[Extracted records]
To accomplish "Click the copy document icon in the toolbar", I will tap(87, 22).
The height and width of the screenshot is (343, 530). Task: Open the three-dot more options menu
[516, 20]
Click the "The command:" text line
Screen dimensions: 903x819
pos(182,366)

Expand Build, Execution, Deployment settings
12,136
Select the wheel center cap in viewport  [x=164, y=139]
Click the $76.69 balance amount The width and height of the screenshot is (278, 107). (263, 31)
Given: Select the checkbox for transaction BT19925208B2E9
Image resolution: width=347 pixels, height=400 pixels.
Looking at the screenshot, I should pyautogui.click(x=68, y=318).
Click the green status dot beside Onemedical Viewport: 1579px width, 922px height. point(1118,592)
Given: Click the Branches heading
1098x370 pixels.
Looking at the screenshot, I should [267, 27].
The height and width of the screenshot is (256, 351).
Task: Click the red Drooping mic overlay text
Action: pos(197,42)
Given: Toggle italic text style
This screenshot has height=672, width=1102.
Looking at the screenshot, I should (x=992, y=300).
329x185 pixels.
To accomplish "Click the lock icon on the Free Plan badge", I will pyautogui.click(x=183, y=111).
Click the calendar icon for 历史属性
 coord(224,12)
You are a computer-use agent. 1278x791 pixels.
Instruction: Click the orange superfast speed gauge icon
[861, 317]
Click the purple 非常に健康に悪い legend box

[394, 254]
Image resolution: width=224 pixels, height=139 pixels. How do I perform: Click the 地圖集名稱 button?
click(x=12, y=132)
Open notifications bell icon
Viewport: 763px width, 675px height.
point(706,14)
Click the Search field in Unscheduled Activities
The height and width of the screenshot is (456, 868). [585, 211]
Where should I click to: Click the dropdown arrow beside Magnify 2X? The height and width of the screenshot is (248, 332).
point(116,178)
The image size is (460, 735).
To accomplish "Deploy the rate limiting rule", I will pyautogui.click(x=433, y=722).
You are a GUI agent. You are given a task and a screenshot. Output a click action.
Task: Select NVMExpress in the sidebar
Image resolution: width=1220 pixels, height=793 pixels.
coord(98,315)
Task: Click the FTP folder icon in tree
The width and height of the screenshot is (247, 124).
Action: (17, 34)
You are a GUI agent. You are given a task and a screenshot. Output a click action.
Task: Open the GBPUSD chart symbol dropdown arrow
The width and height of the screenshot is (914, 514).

■ WORK REQUEST ■
Tally the lines above containing "accomplish". Number only.

■ RESPONSE BOX ■
3